When I first began learning to drive, I realized there was a whole lot more to it than I’d imagined, and I felt a little daunted. This was the stage of my conscious incompetence. There were so many different things to do and think about, literally hundreds of new behaviours to learn.

In this stage, I made lots of mistakes, along with judgments against myself for not already knowing how to do it. Judgment release can be very helpful here in the second stage because mistakes are necessary and integral to the learning process. I just wish I’d known about judgment release when I was in school.

Mistakes are necessary because any skill-learning is essentially experimental and experience-based, trial and error. Information can be accumulated, but until it is practiced and used, it’s only information. It’s not learning, and certainly not a skill.

Sure enough, as I practiced, I began dipping into the third stage of learning, conscious competence. This felt a lot better to me, but still I wasn’t very smooth or fluid in my driving. I often had to think about what to do next, and that felt awkward and uncomfortable. If you’ve ever driven behind a consciously competent driver, you probably know how this is. Practice in this stage is usually much more fruitful than in the second stage.

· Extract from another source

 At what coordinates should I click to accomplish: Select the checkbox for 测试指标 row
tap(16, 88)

Finally, after enough practice, I got to the place where I didn’t have to think about every little thing I was doing while driving. I thought about my driving only when something alerted me to it. I became unconsciously competent. Because of the ease and grace in unconscious competence, my driving became much safer.

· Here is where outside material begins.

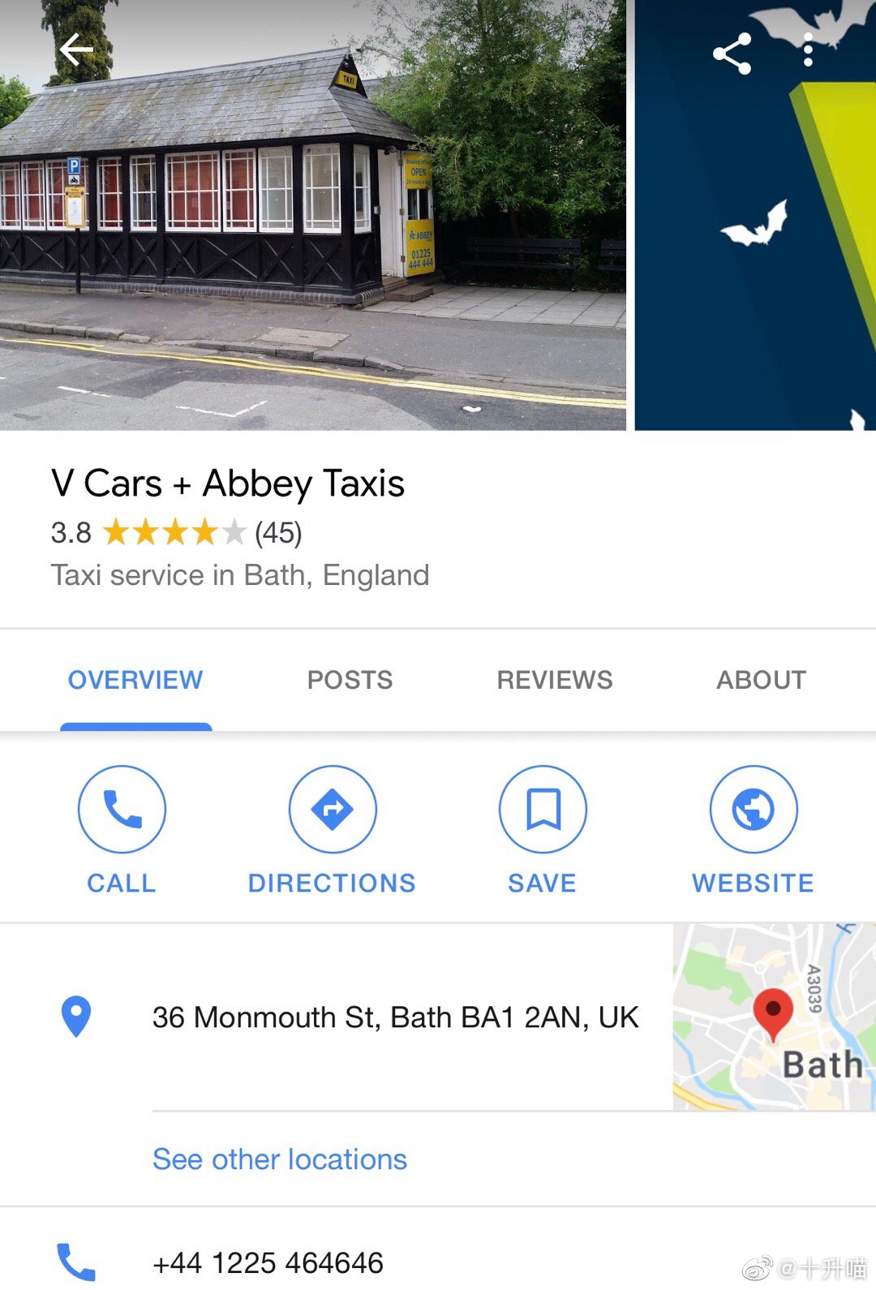Tap the 36 Monmouth St address
This screenshot has height=1290, width=876.
(396, 1017)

The model suggests that individuals are initially unaware of how little they know, or unconscious of their incompetence. As they recognize their incompetence, they consciously acquire a skill, then consciously use it. Eventually, the skill can be utilized without it being consciously thought through: the individual is said to have then acquired unconscious competence.

Several elements, including helping someone ‘know what they don’t know’ or recognize a blind spot, can be compared to some elements of a Johari window, although Johari deals with self-awareness, while the four stages of competence deals with learning stages.

One of the interesting challenges for those who intend to master the RESOLVE model, is how to practice the skills associated with managing a difficult conversation since there are many: inter-personal communication, self-awareness, reframing, staying grounded, being present in the moment, suspending judgement etc. The reality is that a degree of self kindness is required: the learning journey simply takes time and there will be experiences along the way where the outcomes were not the ones required or desired. Keeping a learning journal is one way to track progress and to recognise that step by step progress is being made.